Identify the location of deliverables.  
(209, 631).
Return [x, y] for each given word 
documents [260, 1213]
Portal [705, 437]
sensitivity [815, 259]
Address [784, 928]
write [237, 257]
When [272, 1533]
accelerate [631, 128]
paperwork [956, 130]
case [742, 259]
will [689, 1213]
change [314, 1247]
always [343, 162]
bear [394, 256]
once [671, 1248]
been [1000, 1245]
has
——————
Write out all the data above again, changing "paperwork" to "forms" and keeping everything else the same.

Identify the location of deliverables.  
(209, 631).
Return [x, y] for each given word 
documents [260, 1213]
Portal [705, 437]
sensitivity [815, 259]
Address [784, 928]
write [237, 257]
When [272, 1533]
accelerate [631, 128]
forms [956, 130]
case [742, 259]
will [689, 1213]
change [314, 1247]
always [343, 162]
bear [394, 256]
once [671, 1248]
been [1000, 1245]
has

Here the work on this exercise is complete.